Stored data
____________________

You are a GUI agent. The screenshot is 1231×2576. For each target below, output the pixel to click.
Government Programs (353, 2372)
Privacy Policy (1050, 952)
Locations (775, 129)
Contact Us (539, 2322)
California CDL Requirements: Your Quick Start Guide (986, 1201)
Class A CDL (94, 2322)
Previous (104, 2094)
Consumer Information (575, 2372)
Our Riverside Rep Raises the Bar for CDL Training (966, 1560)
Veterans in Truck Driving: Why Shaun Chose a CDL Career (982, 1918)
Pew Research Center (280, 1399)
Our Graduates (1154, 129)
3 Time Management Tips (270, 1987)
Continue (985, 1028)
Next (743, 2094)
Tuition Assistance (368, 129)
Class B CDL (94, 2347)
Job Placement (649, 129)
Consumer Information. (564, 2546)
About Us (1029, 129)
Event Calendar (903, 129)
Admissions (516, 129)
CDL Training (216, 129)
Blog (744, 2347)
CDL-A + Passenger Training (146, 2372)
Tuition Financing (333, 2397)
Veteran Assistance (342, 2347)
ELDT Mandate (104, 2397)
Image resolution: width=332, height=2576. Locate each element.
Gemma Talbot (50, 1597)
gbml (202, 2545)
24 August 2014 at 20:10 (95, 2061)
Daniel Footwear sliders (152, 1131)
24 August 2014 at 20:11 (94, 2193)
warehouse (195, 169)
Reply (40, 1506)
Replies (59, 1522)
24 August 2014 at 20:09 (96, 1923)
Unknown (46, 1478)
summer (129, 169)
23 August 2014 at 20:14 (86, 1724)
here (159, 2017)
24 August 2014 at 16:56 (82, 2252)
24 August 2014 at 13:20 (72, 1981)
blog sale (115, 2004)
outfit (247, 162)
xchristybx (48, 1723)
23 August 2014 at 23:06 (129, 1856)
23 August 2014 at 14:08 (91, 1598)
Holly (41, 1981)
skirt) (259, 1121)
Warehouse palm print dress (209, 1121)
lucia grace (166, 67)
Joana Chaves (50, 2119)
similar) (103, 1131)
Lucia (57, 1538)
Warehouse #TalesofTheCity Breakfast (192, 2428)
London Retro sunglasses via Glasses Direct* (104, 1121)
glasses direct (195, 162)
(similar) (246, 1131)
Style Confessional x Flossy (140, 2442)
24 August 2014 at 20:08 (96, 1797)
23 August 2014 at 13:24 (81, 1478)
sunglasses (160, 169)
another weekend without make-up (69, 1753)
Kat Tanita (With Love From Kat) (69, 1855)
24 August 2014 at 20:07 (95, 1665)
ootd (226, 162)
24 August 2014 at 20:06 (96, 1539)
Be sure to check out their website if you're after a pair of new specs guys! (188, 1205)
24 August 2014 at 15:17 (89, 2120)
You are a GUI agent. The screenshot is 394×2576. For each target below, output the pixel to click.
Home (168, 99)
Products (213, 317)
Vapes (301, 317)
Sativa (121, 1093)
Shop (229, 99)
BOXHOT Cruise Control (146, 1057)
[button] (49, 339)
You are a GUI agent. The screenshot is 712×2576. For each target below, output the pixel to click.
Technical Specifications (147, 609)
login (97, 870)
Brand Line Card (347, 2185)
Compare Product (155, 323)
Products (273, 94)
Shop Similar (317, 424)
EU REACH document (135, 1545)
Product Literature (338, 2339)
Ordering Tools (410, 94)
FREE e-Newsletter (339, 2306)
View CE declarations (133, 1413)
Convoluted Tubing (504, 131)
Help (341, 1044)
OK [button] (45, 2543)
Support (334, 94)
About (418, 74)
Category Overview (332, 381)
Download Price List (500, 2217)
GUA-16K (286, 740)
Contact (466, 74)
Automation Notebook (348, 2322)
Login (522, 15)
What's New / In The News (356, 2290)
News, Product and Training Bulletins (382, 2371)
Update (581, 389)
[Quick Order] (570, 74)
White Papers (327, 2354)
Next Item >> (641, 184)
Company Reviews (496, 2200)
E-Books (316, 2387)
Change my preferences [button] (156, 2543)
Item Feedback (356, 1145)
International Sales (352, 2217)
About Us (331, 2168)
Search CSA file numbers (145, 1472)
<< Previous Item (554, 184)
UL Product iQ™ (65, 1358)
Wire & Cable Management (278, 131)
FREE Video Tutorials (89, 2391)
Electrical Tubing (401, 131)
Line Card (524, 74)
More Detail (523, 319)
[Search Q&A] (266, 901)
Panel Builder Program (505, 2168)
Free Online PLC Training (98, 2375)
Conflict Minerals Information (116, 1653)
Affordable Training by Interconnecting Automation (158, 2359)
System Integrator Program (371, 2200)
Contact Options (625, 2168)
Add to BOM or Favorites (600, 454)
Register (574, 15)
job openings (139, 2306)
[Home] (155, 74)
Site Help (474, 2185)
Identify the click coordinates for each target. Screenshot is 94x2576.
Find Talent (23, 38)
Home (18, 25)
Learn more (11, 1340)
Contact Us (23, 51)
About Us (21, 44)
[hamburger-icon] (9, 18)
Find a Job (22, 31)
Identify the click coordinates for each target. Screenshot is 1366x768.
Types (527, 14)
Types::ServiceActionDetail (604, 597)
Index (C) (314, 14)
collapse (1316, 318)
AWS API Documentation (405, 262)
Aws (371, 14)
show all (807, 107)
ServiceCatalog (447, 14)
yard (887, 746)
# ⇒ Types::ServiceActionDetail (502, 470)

____________________

» Required action
Reproduce the entries exactly, starting at their first line and stopping after the line with "Consumer Information (575, 2372)".

» Response area
You are a GUI agent. The screenshot is 1231×2576. For each target below, output the pixel to click.
Government Programs (353, 2372)
Privacy Policy (1050, 952)
Locations (775, 129)
Contact Us (539, 2322)
California CDL Requirements: Your Quick Start Guide (986, 1201)
Class A CDL (94, 2322)
Previous (104, 2094)
Consumer Information (575, 2372)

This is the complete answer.